Wildeshausen - Die Brombeer-Sträucher wuchern über das Gelände, an den Gebäuden wachsen Efeu-Ranken hinauf, verstecken sie teils komplett. Was an ein Märchen der Gebrüder Grimm erinnert, ist in Wildeshausen Realität. Noch. Denn das Grundstück der alten Lohgerberei mitten in der Stadt wird in der kommenden Woche aus seinem Dornröschen-Schlaf geweckt. Dieser dauerte zwar nicht 100 Jahre wie im Märchen – aber gut 50 Jahre sind inzwischen vergangenen, in denen das Grundstück sich selbst und der Natur überlassen wurde.
Im November 2022 hat der Wildeshauser Unternehmer Rolf Hilchner die Lohgerberei gekauft. Beim Rundgang über das rund 2100 Quadratmeter große Gelände berichtet er von seinen Plänen. „Ich freue mich, dass es am Montag endlich losgeht“, sagt der 66-jährige Investor.
Die Wildeshauser Firma Scheele Erdbau wird anrücken und zunächst die Hecken beseitigen. „Auch die Gebäude werden entkernt. Alles zusammen dauert rund vier Wochen“, schätzen Karsten und Maik Scheele, während sie sich auf dem Gelände umschauen. „Vieles wird wohl in Handarbeit passieren“, meint Sohn Maik und blickt in eine der engen Gassen.

########

| AUFGABE 1 |
Übertrage die Zeilen der Datensätze zwischen der Zeile mit „You are a computer-use“ und der Zeile mit „will click(x=81, y=32).“, beide eingeschlossen, in eine Markdown-Tabelle mit den Spalten „Nr.“ und „Zeile“. Lass dabei Leerzeilen weg.
Der Text und die Datensätze stehen in keinem Zusammenhang miteinander.

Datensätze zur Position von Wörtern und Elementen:
########

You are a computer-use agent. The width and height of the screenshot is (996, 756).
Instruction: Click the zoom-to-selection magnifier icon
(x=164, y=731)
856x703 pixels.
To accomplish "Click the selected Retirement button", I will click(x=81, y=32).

########

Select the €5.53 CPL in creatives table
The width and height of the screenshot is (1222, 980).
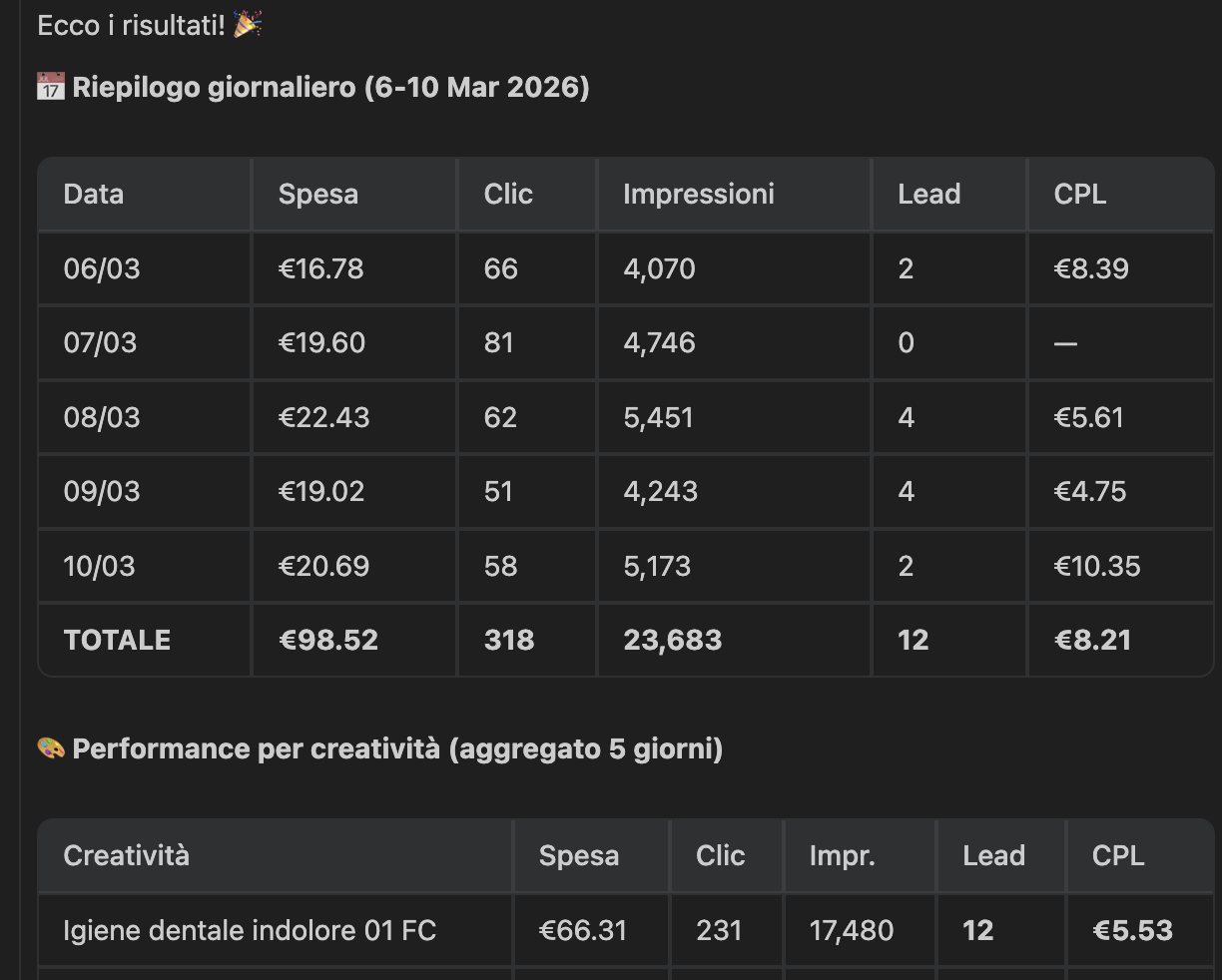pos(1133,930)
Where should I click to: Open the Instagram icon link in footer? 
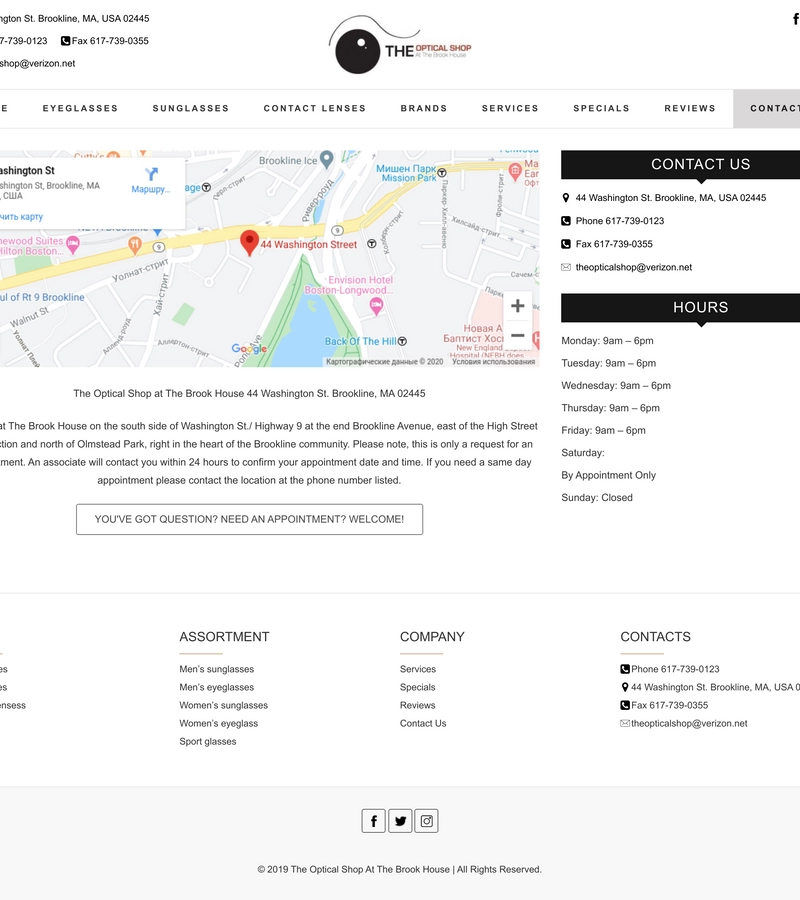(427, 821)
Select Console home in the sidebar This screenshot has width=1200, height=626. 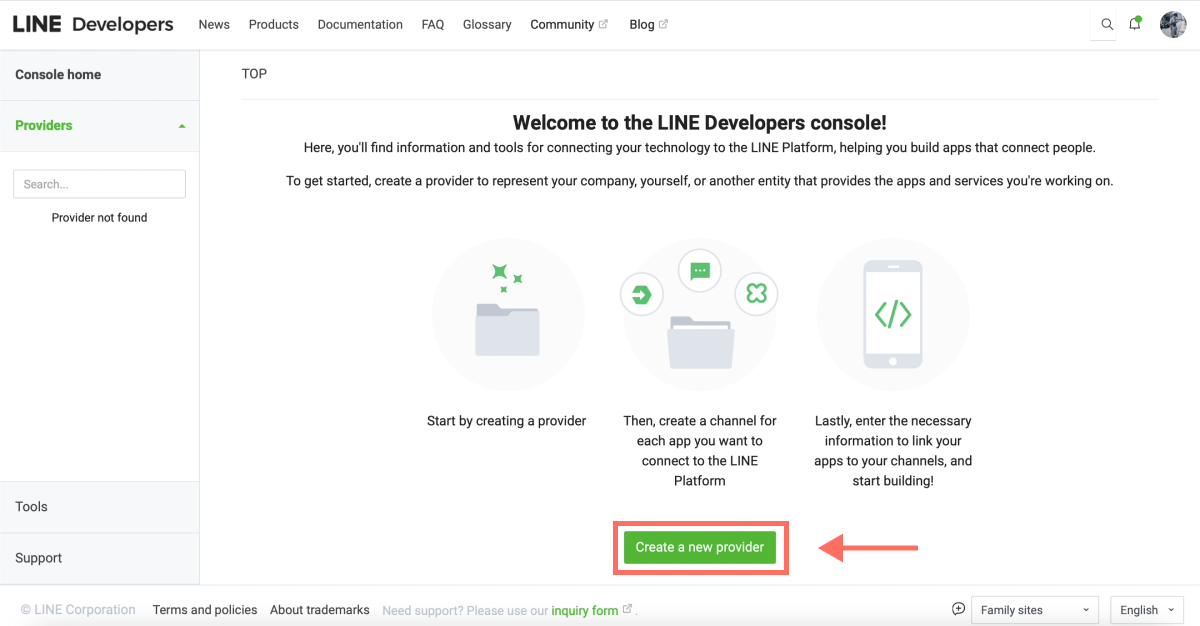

########

| AUFGABE 2 |
Kopiere aus dem Text über die alte Lohgerberei die Stelle zwischen „Im November 2022“ und „der 66-jährige Investor.“, beide eingeschlossen, ohne jede Änderung.

| LÖSUNG 1 |
| Nr. | Zeile |
|---|---|
| 1 | You are a computer-use agent. The width and height of the screenshot is (996, 756). |
| 2 | Instruction: Click the zoom-to-selection magnifier icon |
| 3 | (x=164, y=731) |
| 4 | 856x703 pixels. |
| 5 | To accomplish "Click the selected Retirement button", I will click(x=81, y=32). |

| LÖSUNG 2 |
Im November 2022 hat der Wildeshauser Unternehmer Rolf Hilchner die Lohgerberei gekauft. Beim Rundgang über das rund 2100 Quadratmeter große Gelände berichtet er von seinen Plänen. „Ich freue mich, dass es am Montag endlich losgeht“, sagt der 66-jährige Investor.